[Stored records]
━━━━━━

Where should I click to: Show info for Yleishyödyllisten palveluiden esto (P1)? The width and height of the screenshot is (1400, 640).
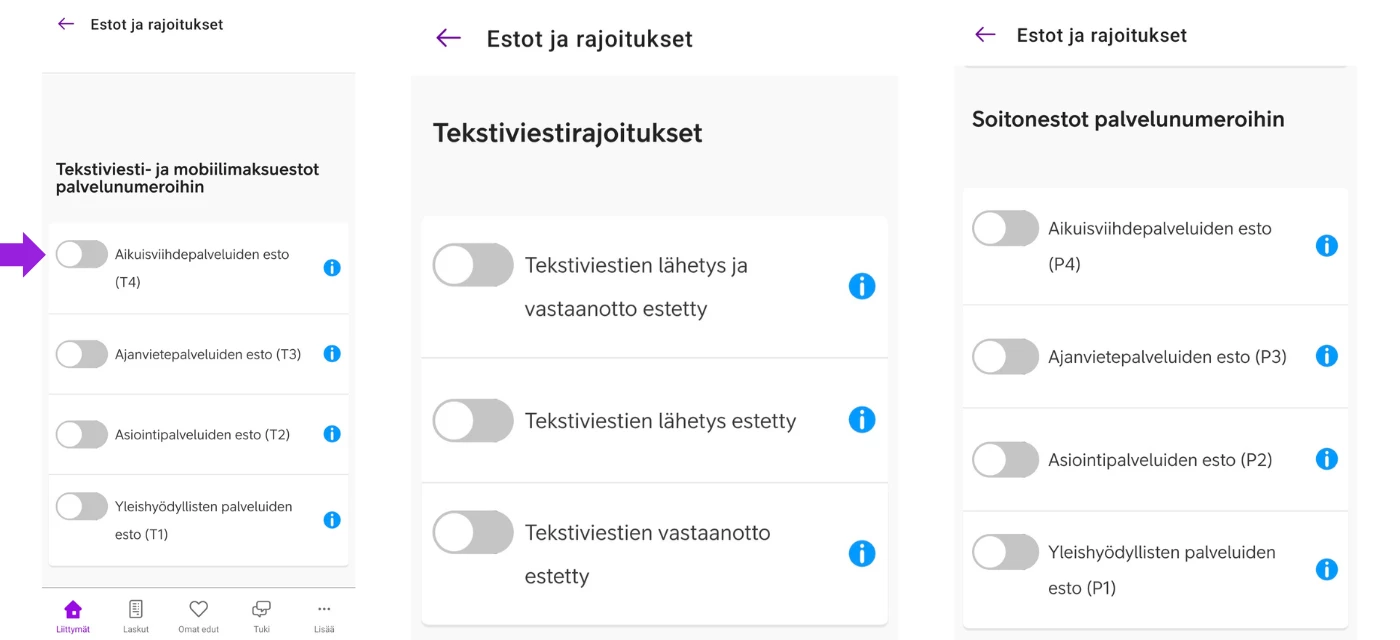coord(1326,570)
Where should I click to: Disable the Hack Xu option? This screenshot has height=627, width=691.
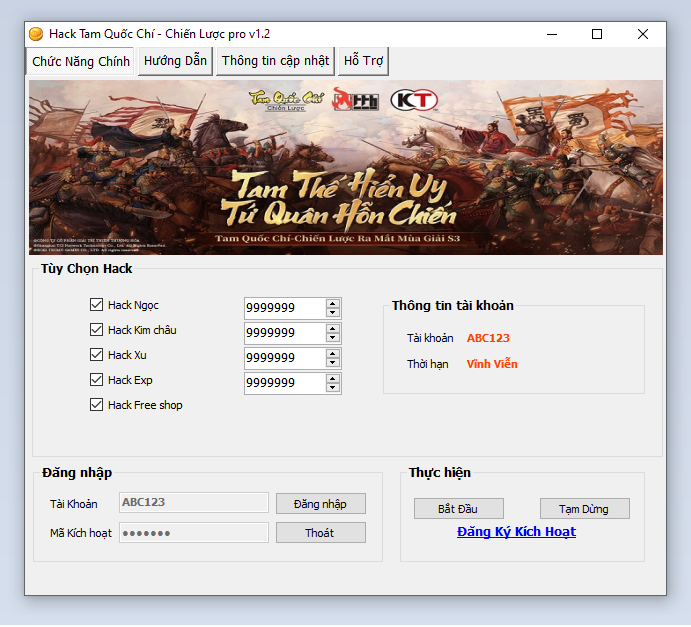point(97,355)
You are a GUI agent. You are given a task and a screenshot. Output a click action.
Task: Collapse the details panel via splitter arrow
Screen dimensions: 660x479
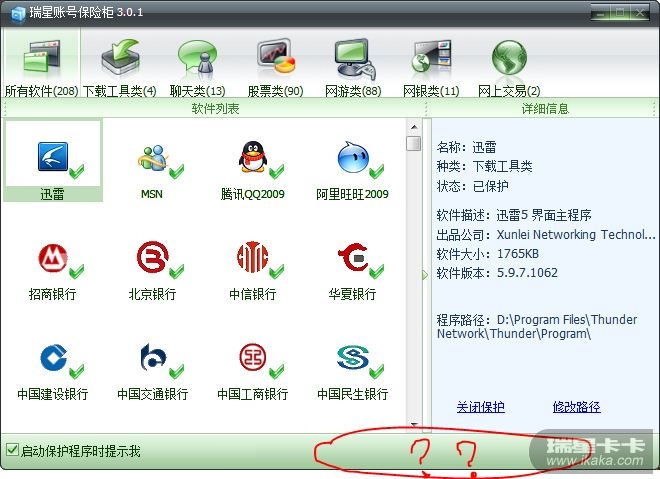click(425, 275)
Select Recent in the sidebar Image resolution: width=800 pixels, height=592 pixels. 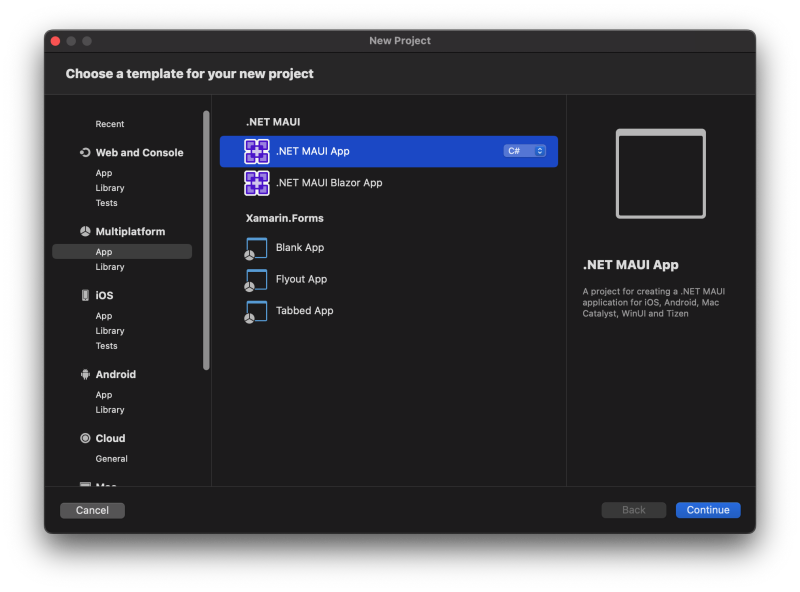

━━━━━━

**What you have to do**. Your answer should consist solely of the lines from the one with "Task: Collapse the" through the last line of the entries, restated word for word, with the pictures omitted.

**Output for this exercise**.
Task: Collapse the details panel via splitter arrow
Screen dimensions: 660x479
click(425, 275)
Select Recent in the sidebar Image resolution: width=800 pixels, height=592 pixels. 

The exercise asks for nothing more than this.